Shaffer was born in 1926 in Liverpool to Jack and Reka Shaffer, just moments after his twin brother Anthony. In 1936 the family moved to London, where Shaffer attended St. Paul's School. At St. Paul's Shaffer studied piano, giving him a musical background which was integral in the development of Amadeus. Between 1944 and 1947 Shaffer worked as a coal miner before enrolling at Trinity College, Cambridge. There, he and his brother co-edited the literary journal Granta. Soon after graduation in 1950 Shaffer moved to New York City for four years. Living near New York's theater district afforded Shaffer the opportunity to attend numerous Broadway performances and to learn about American audiences. The difference between English and American audiences would manifest itself later in his career; Shaffer developed a passion for revising, especially when transferring a production overseas. In 1954, after working at a bookstore and the New York Public Library, Shaffer returned to London. There, he worked for a music publisher, served as a literary critic for Truth magazine and subsequently as a music critic for Time and Tide. After receiving favorable reviews for his television plays The Salt Land and Balance of Terror, Shaffer decided to pursue his career as a playwright.
Shaffer's most successful dramas are based in myth and explore the psychological motivations of his characters. His innovative use of masks, music, and dance illuminates thematic concerns, and his conflicts are developed through characters who function as dramatic foils. His 1964 work, The Royal Hunt of the Sun, reenacts the sixteenth-century conquest of Atahualpa's Inca empire by Spanish conquistador Francisco Pizarro. The play focuses on the debased qualities of both characters and the relationship that evolves between them. The psychological drama Equus, for which Shaffer received the Antoinette Perry (Tony) Award and the New York Drama Critics Circle Award in 1975, explores the spiritually based motivations of a stable boy who is institutionalized after blinding six horses that he believes are deities.

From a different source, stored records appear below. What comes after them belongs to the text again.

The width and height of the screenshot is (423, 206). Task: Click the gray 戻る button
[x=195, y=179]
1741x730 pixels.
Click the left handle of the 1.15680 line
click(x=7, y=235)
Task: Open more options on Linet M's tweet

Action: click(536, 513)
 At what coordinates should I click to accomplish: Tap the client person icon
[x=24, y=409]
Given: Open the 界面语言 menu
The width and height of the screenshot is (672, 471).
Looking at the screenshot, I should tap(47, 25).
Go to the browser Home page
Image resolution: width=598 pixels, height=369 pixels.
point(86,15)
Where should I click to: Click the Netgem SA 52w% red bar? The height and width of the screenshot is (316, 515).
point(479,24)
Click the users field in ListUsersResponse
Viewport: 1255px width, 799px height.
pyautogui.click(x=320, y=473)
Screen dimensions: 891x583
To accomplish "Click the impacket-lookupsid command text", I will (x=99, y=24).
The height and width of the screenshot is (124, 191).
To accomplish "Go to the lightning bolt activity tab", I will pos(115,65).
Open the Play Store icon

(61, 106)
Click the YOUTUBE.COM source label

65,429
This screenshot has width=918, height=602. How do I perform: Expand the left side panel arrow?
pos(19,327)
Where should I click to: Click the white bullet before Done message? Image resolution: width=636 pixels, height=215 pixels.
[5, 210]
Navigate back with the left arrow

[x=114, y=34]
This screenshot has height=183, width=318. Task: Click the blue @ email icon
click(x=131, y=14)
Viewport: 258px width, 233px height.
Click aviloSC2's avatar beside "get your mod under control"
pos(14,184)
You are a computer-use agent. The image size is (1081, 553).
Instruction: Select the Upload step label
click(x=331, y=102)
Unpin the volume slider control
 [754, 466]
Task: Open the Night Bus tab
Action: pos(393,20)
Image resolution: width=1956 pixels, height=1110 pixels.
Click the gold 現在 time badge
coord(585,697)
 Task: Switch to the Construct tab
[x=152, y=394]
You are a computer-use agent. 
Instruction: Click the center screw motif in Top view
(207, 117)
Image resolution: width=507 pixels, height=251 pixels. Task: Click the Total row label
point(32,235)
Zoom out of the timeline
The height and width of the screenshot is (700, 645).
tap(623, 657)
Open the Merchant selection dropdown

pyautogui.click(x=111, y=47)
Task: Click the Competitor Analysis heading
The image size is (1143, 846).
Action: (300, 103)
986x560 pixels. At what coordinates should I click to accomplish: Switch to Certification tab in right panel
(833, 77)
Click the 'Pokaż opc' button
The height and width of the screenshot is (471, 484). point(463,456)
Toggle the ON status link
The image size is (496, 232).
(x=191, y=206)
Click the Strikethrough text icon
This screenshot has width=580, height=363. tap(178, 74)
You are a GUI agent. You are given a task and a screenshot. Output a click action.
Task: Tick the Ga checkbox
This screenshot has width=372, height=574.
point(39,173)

The boy's disillusioned psychiatrist faces his own personal conflict when he questions whether the boy's treatment will strip him of a rare and precious spiritual passion, thus relegating him to a mundane existence. Shaffer's exploration of the human psyche culminates in Amadeus, a drama of jealousy and revenge which he has described as "a fantasia on events in Mozart's life." In this play, a successful court composer of moderate ability contemplates with bitter irony why his pious devotion to God has been ignored while the vulgar, self-centered Mozart is blessed with genius. Realizing that God chose to reward him by allowing him to recognize the power of Mozart's genius, the composer takes his ultimate revenge on God and humanity by poisoning his rival. Amadeus won a Tony Award in 1981. Shaffer turned to the genre of farce with Lettice and Lovage, a play which addresses the decline of modern civilization as symbolized by post-industrial English architecture. In 1987 Lettice and Lovage was awarded the Evening Standard Drama Award as play of the year. Shaffer followed this with Gift of the Gorgon, a three-act play examining the conflict between passion and rationality. Shaffer has also written many screenplays, including the film adaptation of William Golding's novel Lord of the Flies, as well as the screen versions of his own Equus and Amadeus. This last won an Academy Award for Best Picture and Shaffer received the Best Screenplay Adaptation Oscar.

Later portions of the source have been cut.